Ethereum restaking protocol EigenLayer claims that unauthorized selling activity associated with an investor wallet was the result of an isolated hacking event.

On Friday, the EigenLayer team notified the community it was investigating the “unapproved selling activity” associated with one particular wallet address that sold 1,673,645 EIGEN tokens.

“In an isolated incident this morning, an email thread involving one investor’s transfer of tokens into custody was compromised by a malicious attacker,” said the EigenLayer team in an update to the community a few hours later.

The EigenLayer team transferred these tokens into the attacker’s wallet address after sending a test transaction of 1 EIGEN a day prior. 

“The attacker sold these stolen EIGEN tokens via a decentralized swap platform and transferred stablecoins to centralized exchanges,” said the team.

Lookonchain flagged the transaction in question, with the wallet addressing executing the sale via MetaMask’s ‘Swap’ feature. Based on the timing of those token sales, the attacker would have netted around $5.5 million. 

The EigenLayer team said it is in contact with law enforcement, and a portion of the stolen funds has already been frozen. 

EigenLayer also assured the community that its broader ecosystem would not be impacted by the incident, and that it was not related to a vulnerability in the protocol or token contracts. 

Some members of the crypto community remained skeptical of the team’s explanation, questioning why these tokens were sent directly to investors without a vesting contract, especially considering they were supposed to be under a lockup period.

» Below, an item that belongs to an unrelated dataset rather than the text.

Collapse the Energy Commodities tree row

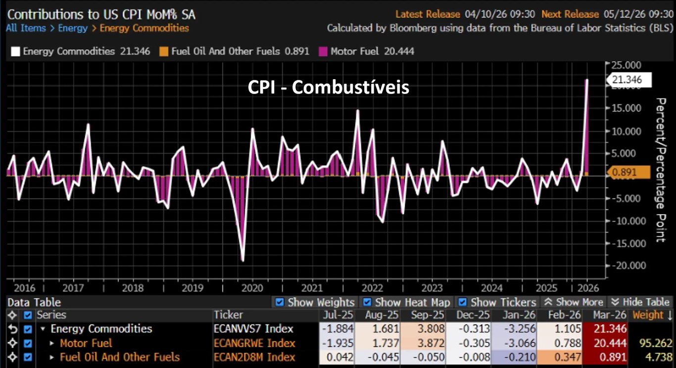(44, 329)

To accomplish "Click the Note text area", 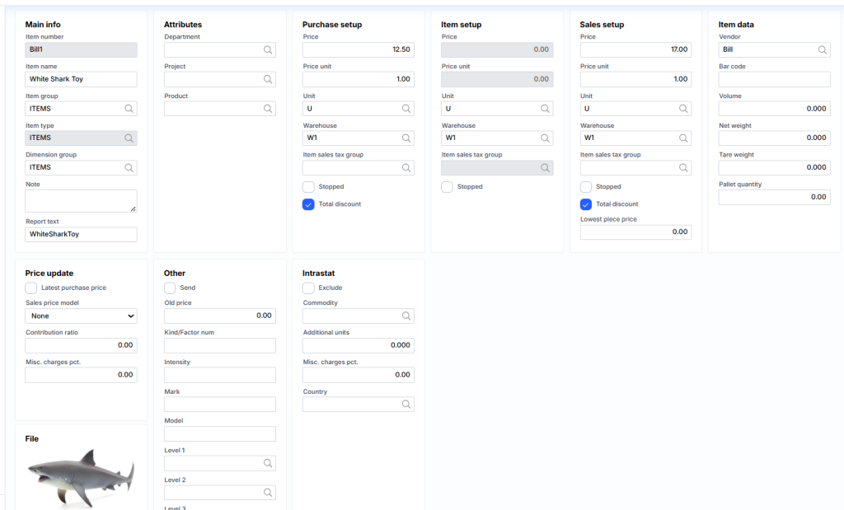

“We trust Web3 to eliminate human error with smart contracts, but many projects still rely on manual handling of token vesting. We need to stop this ASAP,” said Pindora CEO Andreas Pensold. 

The price of EIGEN fell to a low of $3.08 over the weekend but rebounded by 11.2% in the last 24 hours, trading at $3.50 at the time of writing. The token debuted with a fully diluted value (FDV) of $7.2 billion that has since fallen to $5.8 billion.